La battaglia di Fitto al Cavaliere senza primarie passa per i conti in Rossi

12 settembre 2014 ore 14:19, intelligo
La battaglia di Fitto al Cavaliere senza primarie passa per i conti in Rossi
Qualcosa si è rotto ai piani alti di Forza Italia. Il problema non è più tanto e solo le primarie sì o no perchè a giudicare dalle polemiche post-riunione convocata dalla tesoriera del partito, la senatrice Maria Rosaria Rossi, sui conti che non tornano, c’è qualcosa di più e di diverso.
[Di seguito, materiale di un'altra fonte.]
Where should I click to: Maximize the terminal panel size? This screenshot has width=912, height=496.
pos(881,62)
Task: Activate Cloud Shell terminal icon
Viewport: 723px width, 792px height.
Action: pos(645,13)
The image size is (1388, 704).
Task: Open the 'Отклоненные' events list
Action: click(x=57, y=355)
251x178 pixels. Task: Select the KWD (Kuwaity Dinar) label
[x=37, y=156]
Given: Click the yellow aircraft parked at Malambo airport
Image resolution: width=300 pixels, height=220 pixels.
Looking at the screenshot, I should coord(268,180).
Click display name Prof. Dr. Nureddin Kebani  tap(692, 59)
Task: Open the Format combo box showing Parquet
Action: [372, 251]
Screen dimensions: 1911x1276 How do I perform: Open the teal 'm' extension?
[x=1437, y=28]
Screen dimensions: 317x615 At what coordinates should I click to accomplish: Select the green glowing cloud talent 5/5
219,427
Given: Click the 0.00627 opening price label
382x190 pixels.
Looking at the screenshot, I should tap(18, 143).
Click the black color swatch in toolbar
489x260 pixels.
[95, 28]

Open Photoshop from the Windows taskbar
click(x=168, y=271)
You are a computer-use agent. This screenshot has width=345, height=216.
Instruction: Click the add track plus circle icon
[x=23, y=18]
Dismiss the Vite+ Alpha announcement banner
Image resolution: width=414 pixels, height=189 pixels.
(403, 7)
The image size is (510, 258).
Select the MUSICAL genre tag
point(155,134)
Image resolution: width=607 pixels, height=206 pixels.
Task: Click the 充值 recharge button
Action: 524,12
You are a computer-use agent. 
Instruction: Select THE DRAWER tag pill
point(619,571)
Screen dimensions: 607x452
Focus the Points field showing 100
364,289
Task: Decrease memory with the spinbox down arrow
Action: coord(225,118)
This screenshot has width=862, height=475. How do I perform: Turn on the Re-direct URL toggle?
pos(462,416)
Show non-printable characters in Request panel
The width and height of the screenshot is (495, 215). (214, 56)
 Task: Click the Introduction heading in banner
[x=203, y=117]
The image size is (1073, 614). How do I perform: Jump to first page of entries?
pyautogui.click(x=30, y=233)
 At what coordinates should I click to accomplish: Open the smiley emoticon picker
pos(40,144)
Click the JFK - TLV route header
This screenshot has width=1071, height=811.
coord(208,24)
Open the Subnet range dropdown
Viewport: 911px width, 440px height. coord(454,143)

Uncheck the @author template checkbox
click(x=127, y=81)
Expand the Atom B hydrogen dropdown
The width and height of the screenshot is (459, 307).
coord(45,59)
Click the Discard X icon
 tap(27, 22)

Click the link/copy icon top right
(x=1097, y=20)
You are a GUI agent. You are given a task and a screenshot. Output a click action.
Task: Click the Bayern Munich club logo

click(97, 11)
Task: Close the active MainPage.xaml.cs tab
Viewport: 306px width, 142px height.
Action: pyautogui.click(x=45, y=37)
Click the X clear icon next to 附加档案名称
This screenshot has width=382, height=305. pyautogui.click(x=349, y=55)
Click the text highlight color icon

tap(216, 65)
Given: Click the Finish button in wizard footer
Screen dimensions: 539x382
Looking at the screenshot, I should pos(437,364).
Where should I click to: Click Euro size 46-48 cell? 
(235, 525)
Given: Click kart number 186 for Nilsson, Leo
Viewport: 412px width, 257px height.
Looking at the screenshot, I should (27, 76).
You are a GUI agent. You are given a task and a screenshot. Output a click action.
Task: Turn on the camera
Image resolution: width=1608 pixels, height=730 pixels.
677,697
La senatrice, incaricata da Berlusconi di far quadrare i bilanci in rosso, è intenzionata a raggiungere l’obiettivo a tutti i costi. Ma deve fare i conti – è il caso di dirlo – con numerosi parlamentari nazionali ed europei che ancora non hanno versato nelle casse del partito quanto dovuto, statuto alla mano: ottocento euro al mese. E così, di parlamentare in parlamentare “moroso”, nella riunione convocata ad hoc la battagliera senatrice berlusconiana di ferro ha palesato la sua strategia. Due lettere, la prima con una sollecitazione; la seconda con una sorta di aut aut. Della serie: o versi quanto devi oppure niente seggio. Linea dura, insomma che non è piaciuta a Raffaele Fitto, europarlamentare impegnato nella battaglia per il rinnovamento del partito, a cominciare dalle primarie. Così, l’ex governatore della Puglia ed ex ministro berlusconiano non ha perso tempo e sul sui blog ha scritto parole di fuoco: “Lascia allibiti il fatto che il presidente Berlusconi possa consentire alla senatrice Rossi di distribuire, controllare, rilasciare o ritirare 'patenti' sulla legittimità dello stare nel partito, e sulla correttezza o meno delle opinioni e delle tesi politiche altrui” scrive Fitto per il quale “né la senatrice Rossi né altri, in un movimento liberale, possano anche solo lasciar intendere nulla di simile. Così come ritengo che né la senatrice Rossi né altri abbiano titoli o legittimazione tecnico-giuridica e statutaria nonché politica per ipotizzare cose di questo genere”. La chiosa descrive il malessere dentro il partito: “Credo che sia sempre più forte il disagio di tanti colleghi parlamentari, di amministratori, iscritti e militanti, per un metodo che addolora e lascia perplessi. E lo dice – sia ben chiaro – chi, come me, ha sempre ritenuto e ritiene che Forza Italia sia stata, sia e sarà ancora anche casa propria”. La polemica è di quelle destinate a non cadere nel vuoto.